** Task goal **
Reproduce every one of the records below word for word, but leave out the pictures.

Collected data entries:
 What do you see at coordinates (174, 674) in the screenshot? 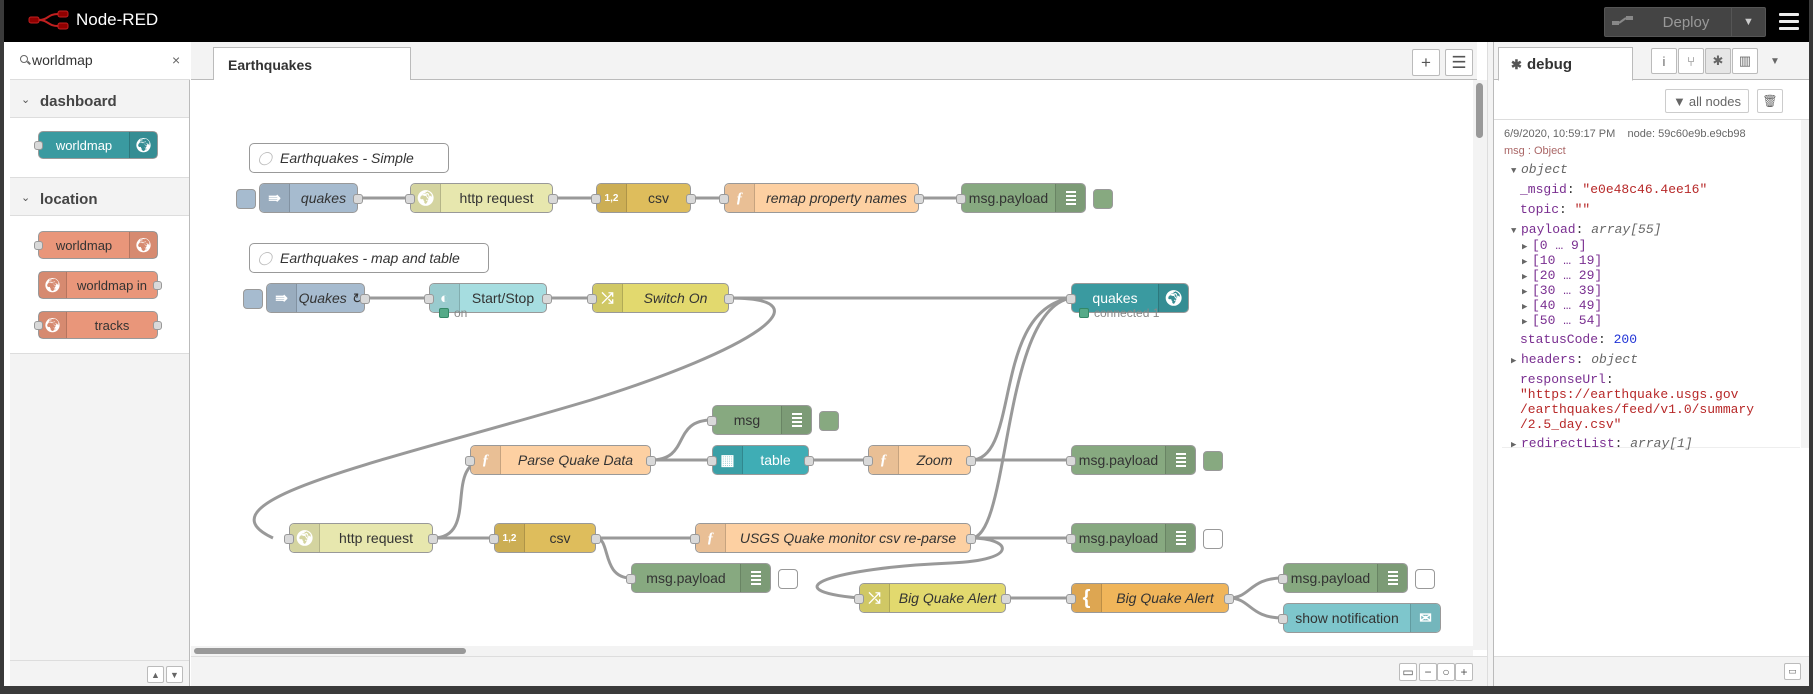
I see `expand-all-icon: ▼` at bounding box center [174, 674].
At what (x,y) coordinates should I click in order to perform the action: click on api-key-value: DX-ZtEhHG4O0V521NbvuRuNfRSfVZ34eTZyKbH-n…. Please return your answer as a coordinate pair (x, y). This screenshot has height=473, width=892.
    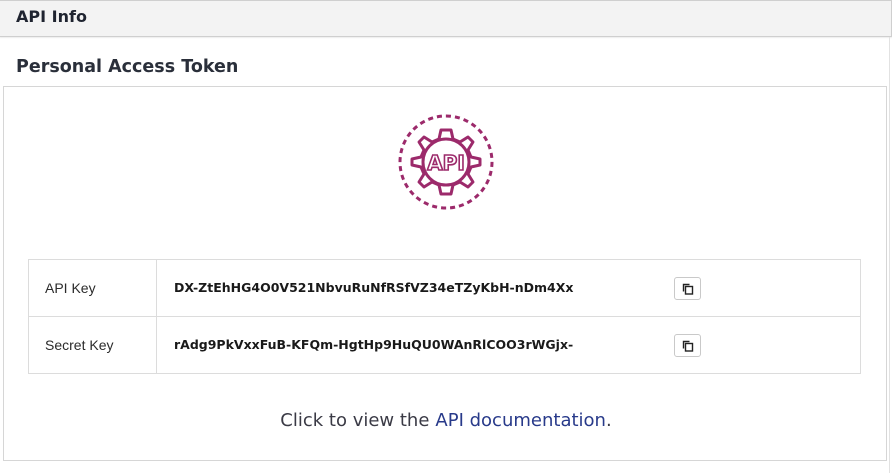
    Looking at the image, I should click on (374, 288).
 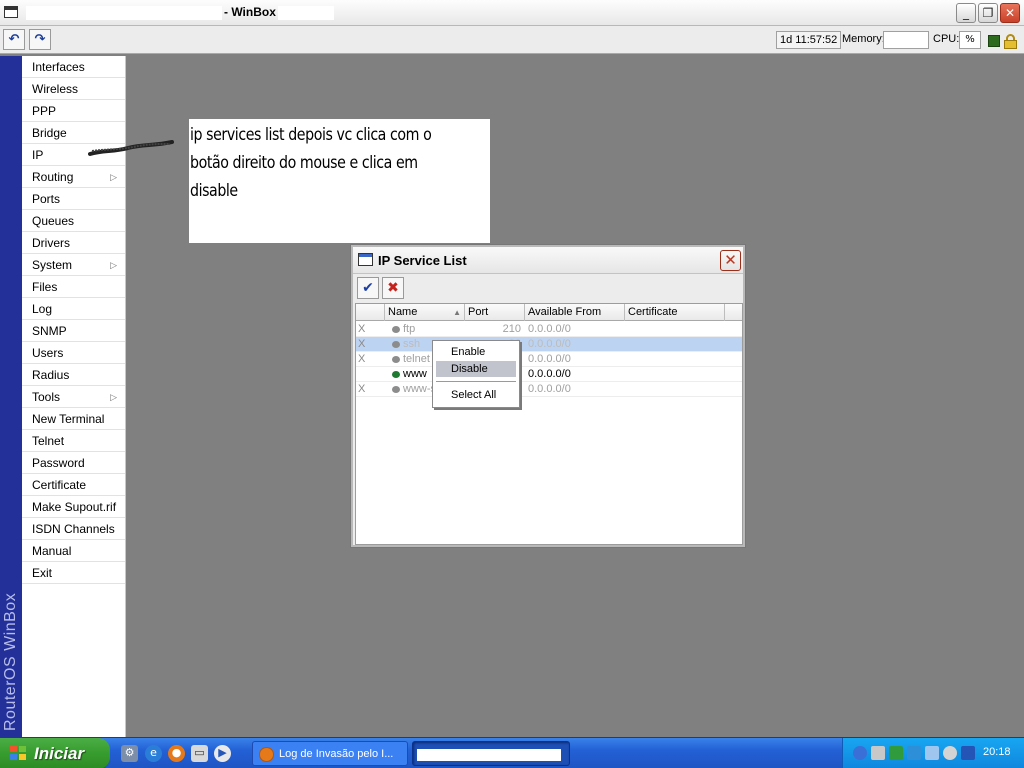 What do you see at coordinates (370, 312) in the screenshot?
I see `column-header-flags` at bounding box center [370, 312].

** Task solution **
 What do you see at coordinates (174, 674) in the screenshot? 
I see `expand-all-icon: ▼` at bounding box center [174, 674].
At what (x,y) coordinates should I click in order to perform the action: click on api-key-value: DX-ZtEhHG4O0V521NbvuRuNfRSfVZ34eTZyKbH-n…. Please return your answer as a coordinate pair (x, y). This screenshot has height=473, width=892.
    Looking at the image, I should click on (374, 288).
  What do you see at coordinates (370, 312) in the screenshot?
I see `column-header-flags` at bounding box center [370, 312].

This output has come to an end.